Her şey zorunlu eğitimin 12 yıla çıkarılmasıyla başladı aslında.
2007 yılında liseleri de zorunlu eğitimin içine kattıktan sonra teknik işleri yapacak çıraklar ortadan kalktı, kalmak zorunda kaldı. Esnaf diye tek bir çatı altına topladığımız, berberler, oto tamircileri, bakkallar, elektrikçiler, inşaatçılar ve benzeri bütün meslekler çırak sıkıntısı çekmeye başladı.
Mecburen eleman çalıştırmak zorunda kalan bu mesleklerde artık arada çalışacak eleman bulunamıyordu.
Bu durum domino etkisi yarattı tabi ki.
4 yıl sonra kalfa çalıştıramamaya başladılar.
4 yıl sonra ise işçi bulunmaz oldu…
Şimdi ise tüm bu sıkıntılar üst üste bindi ve üretim yapacak eleman kalmadı ortada…
Buna karşın, neredeyse her sokak başında açılan üniversitelerde öğrenci bolluğu oluşmaya başladı. Ve ne yazık ki, üniversite öğrencileri bu sefer işsiz kalmaya başladı.
Her yıl milyonlarca üniversite mezunu işsizlik kervanına katılırken, restoran sahibi garson bulamadı, elektrikçi nitelikli eleman bulamadı, berber mesleğini devam ettirecek kalfa bulamadı, fabrikalar işçi bulamadı.
Teknisyen bulunamayınca mühendisler teknisyen olarak görev almaya başladı. Mesela İnşaat Mühendisi yeni mezun bir arkadaşımız teknisyen ve inşaat şefi olarak çalışıyor. Normalde 11 bin liranın altında para almaması gerekirken 6 bin liraya iş bulunca seviniyor.

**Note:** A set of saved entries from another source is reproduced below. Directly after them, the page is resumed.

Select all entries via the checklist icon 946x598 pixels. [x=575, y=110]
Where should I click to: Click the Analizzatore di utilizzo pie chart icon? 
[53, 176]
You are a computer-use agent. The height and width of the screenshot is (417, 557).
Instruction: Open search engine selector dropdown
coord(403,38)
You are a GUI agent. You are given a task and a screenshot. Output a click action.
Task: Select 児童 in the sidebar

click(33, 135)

Bugün yaşadığımız (adına ne derseniz deyin) ara eleman veya kalifiyeli eleman sıkıntısı her sektörü sarmış durumda.
Geçenlerde Köfteci Yusuf’ta çalışan kasiyer arkadaşımızla kısa süreli sohbetimizde kendisinin 4 yıllık maliye mezunu olduğunu öğrendik. Düşünün artık. Maliye mezunu genç kadın Köfteci Yusuf’ta kasiyer.
Peki ya 3 harfli marketlerde durum farklı mı?

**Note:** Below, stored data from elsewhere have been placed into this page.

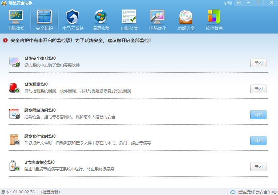Enable 恶意网站访问监控 with its 开启 button
The width and height of the screenshot is (278, 195).
click(258, 115)
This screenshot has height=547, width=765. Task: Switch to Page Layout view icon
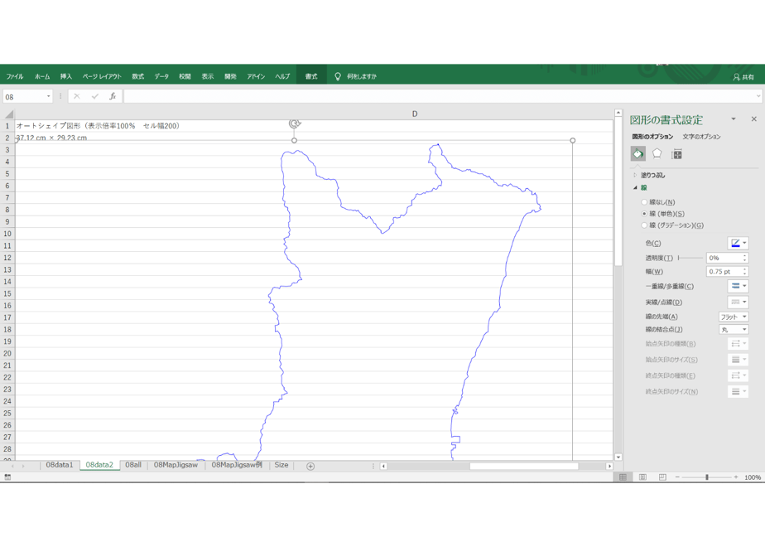pyautogui.click(x=643, y=477)
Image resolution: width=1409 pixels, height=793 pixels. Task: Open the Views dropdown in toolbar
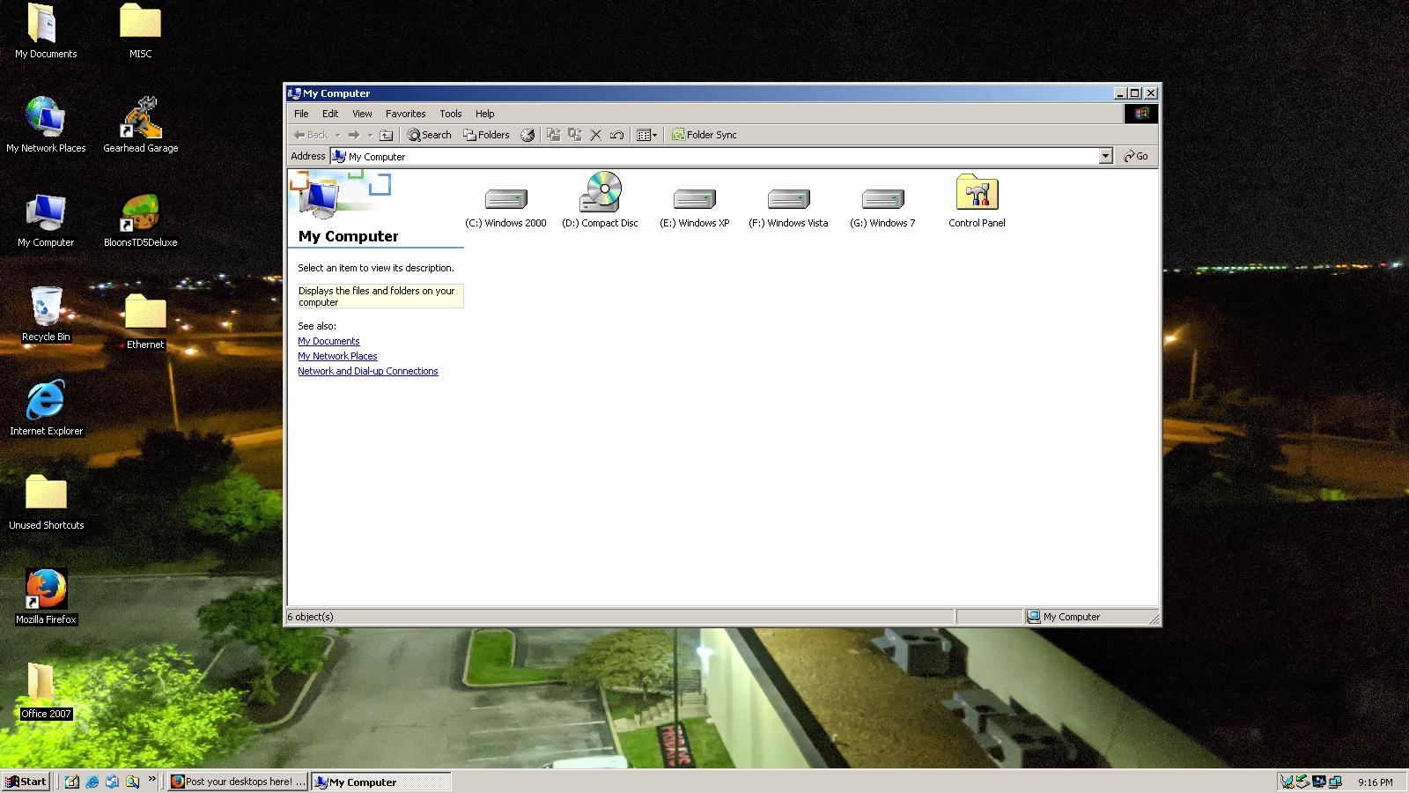tap(647, 135)
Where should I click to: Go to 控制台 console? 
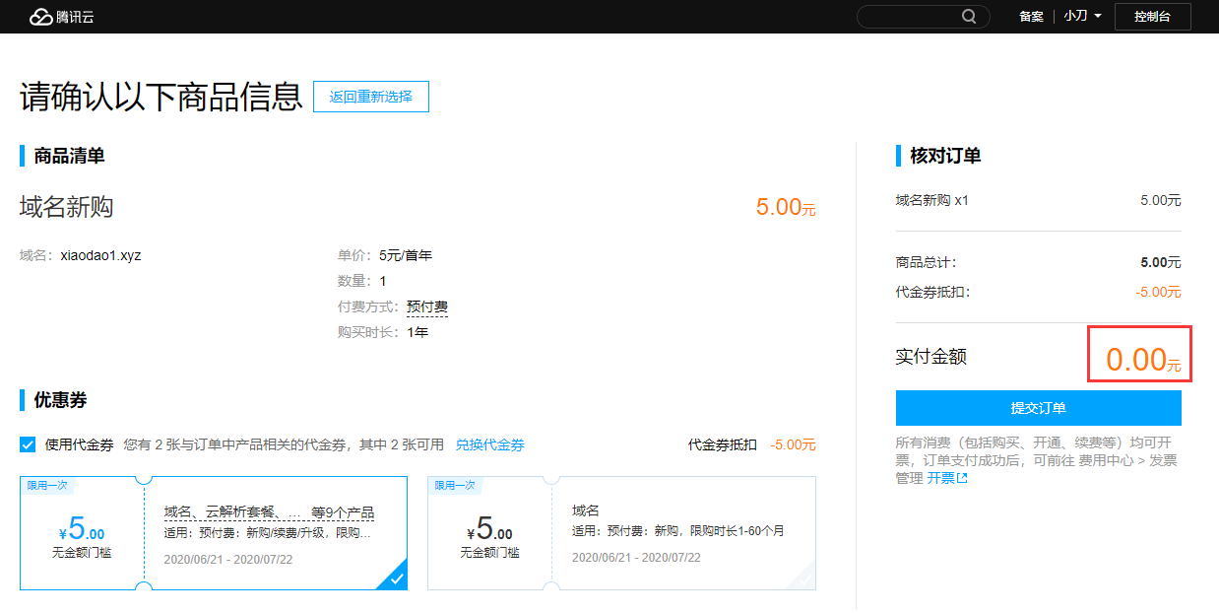point(1152,17)
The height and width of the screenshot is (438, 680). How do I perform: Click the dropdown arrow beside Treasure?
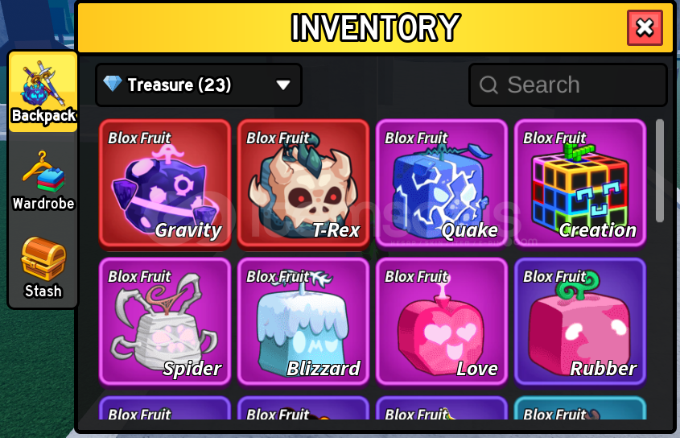coord(283,85)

Çalışanlarının neredeyse yüzde 70’i 80’i en az iki yıllık üniversite mezunu.
Kusura bakmayın ama bu kafayla gidersek, o çarklar bir türlü doğru çalışamayacak.
Milli Eğitim Bakanlığı ise şimdi yeni bir model getiriyor.
Meslek Liseleri’nde çalışan öğrenciler aynı zamanda staj adı altında işçi olarak çalışacak.
İşte alın size çocuk işçiler…
Bazı meslekler ara eleman bulması adına çıkartılan bu sistemde gelecekte daha fazla sorunla karşı karşıya kalacağız.
***
Sorunun köküne inecek olursak, geçmişe dönmemiz gerekiyor.
Lise eğitimi zorunlu hale geldikten sonra bir hata daha yaptı Milli Eğitim Bakanlığı…
O da tüm liseleri ‘Anadolu Lisesi’ adı altında birleştirmek oldu. Ve her birini sınava tabi tuttu.
Öğrenciler mecburen akademik eğitime odaklanmaya başladı.
“Madem, sınava gireceğiz, o halde en iyisine gitmen gerekir” diyen ailelerin baskılarına maruz kalan öğrenciler kendi yeteneklerini bile yok etmeye başladı.
Şimdi ise her bir öğrencinin Lise Giriş Sınavı’na (LGS) göre kendine yol belirlemesi gerekiyor.
En iyi puanı alan öğrenci Fen Lisesine gidiyor. Sonra sıralamaya göre akademik Anadolu Liseleri, düz liselerden bozma Anadolu Liseleri diye gidiyor.
Puanı daha da düşükse Anadolu Mesleki Teknik Liselerini tercih etmek zorunda kalıyorlar. Hatta daha da düşükse İmam Hatip Anadolu Liselerini tercih etmeye mecburlar.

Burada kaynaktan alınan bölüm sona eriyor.